Segment Start: SOURCE DATA

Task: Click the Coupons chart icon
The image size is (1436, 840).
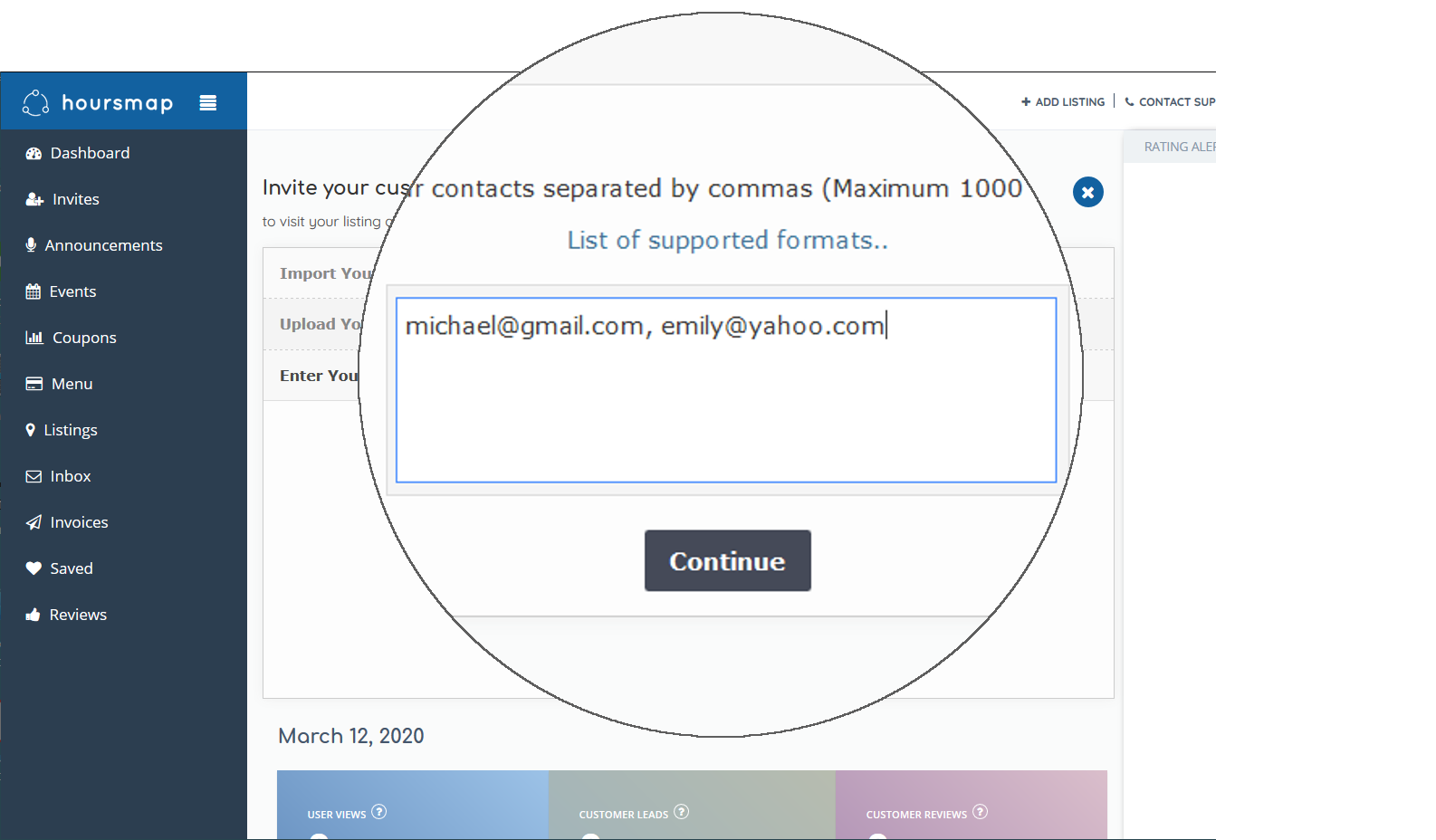Action: point(34,338)
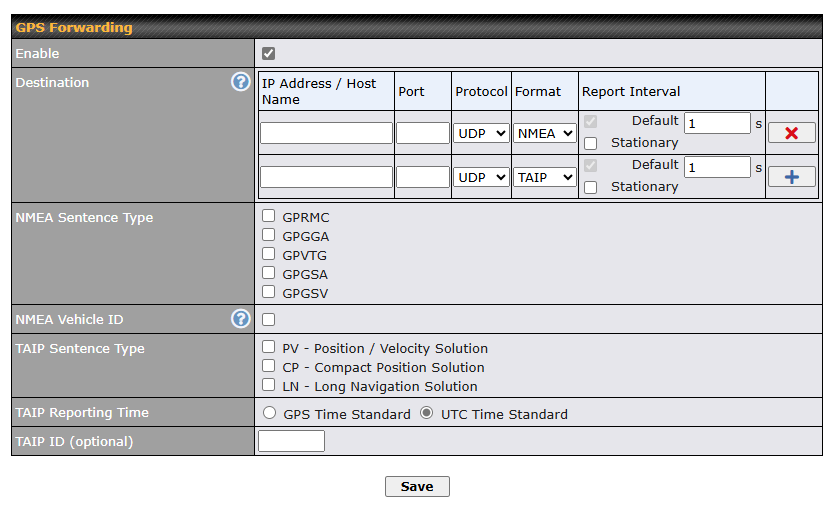Click second row Port input field

(423, 177)
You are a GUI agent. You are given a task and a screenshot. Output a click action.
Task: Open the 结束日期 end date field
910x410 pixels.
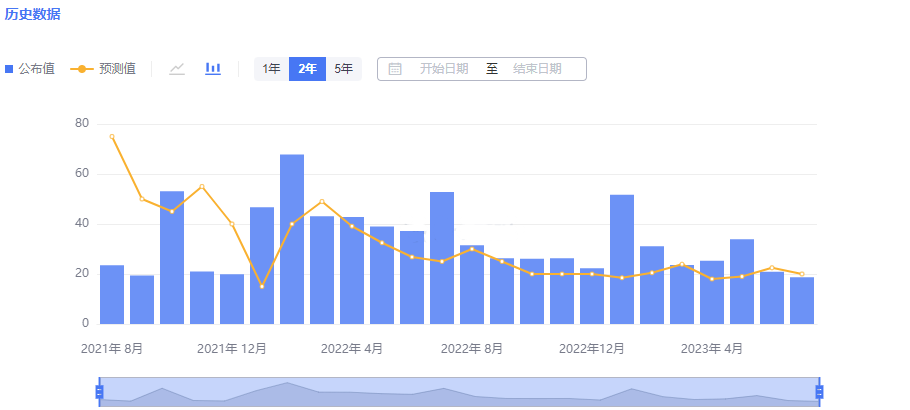(x=537, y=69)
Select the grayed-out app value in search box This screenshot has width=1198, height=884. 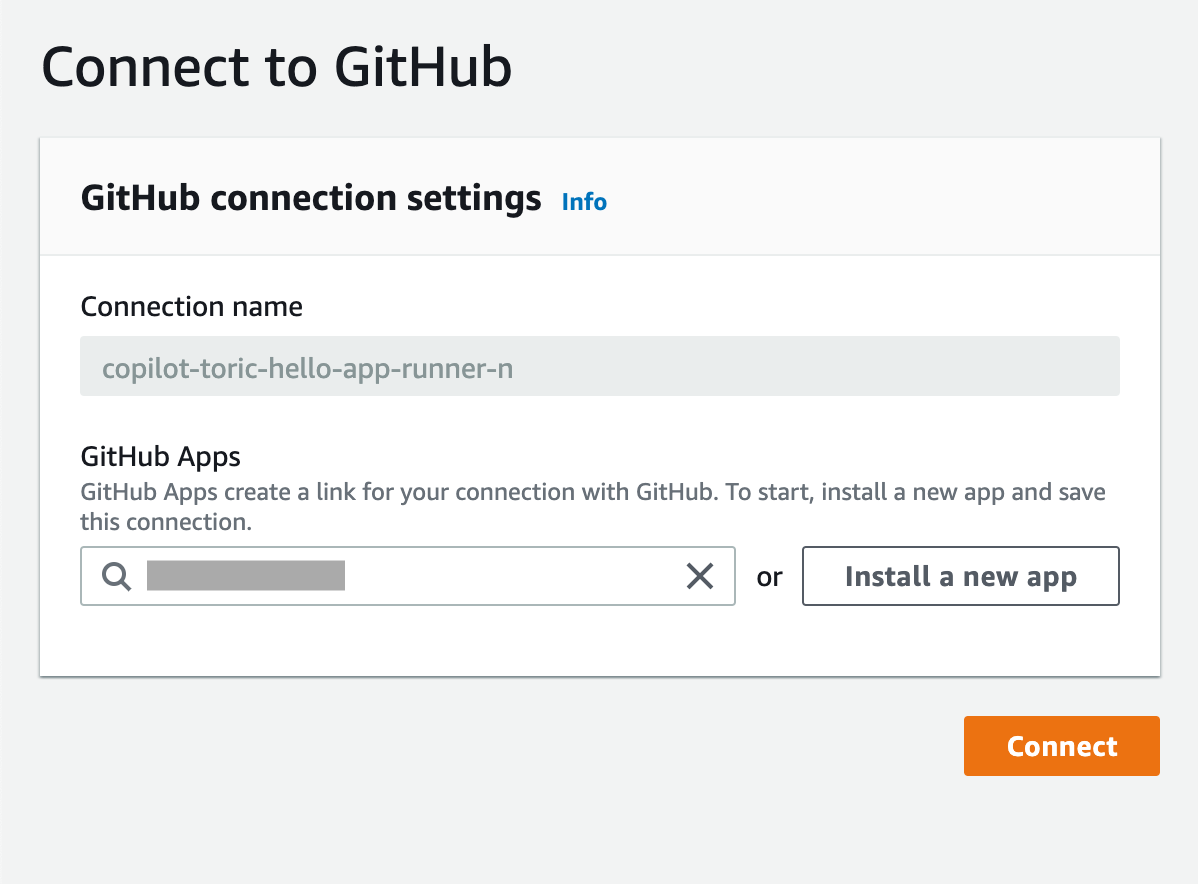(246, 576)
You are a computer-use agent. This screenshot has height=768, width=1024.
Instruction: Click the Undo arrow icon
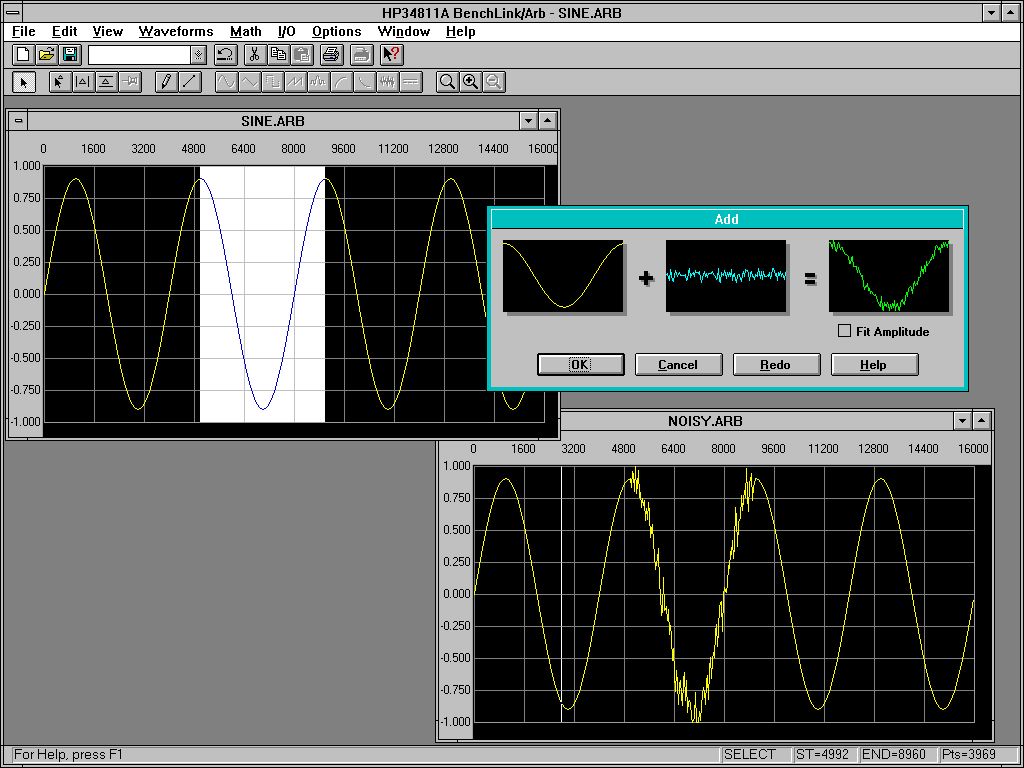225,54
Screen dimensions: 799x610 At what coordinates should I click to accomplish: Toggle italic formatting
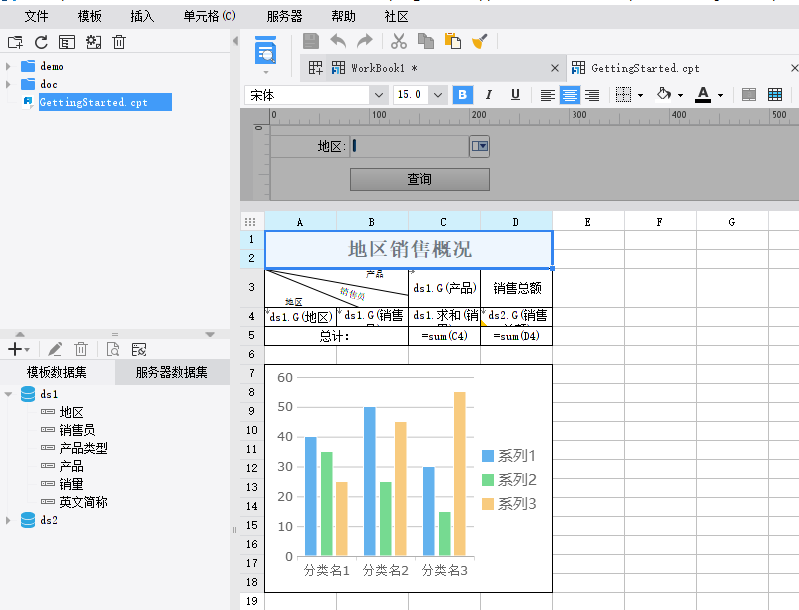489,95
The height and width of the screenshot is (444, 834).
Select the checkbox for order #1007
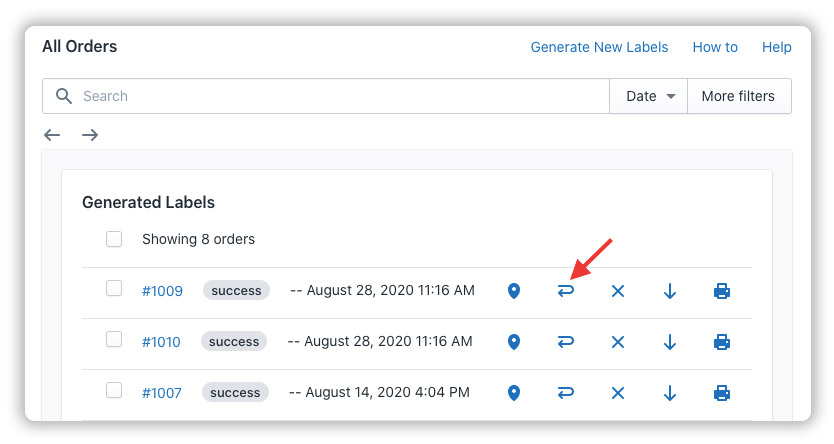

Segment End: SOURCE DATA

### DESCRIPTION OF THE TASK
Copy out each line of the material in which the word "agent" turns up.

### EXERCISE OUTPUT
You are a GUI agent. You are given a task and a screenshot. Output a click action.
You are a computer-use agent. This screenshot has height=768, width=1024.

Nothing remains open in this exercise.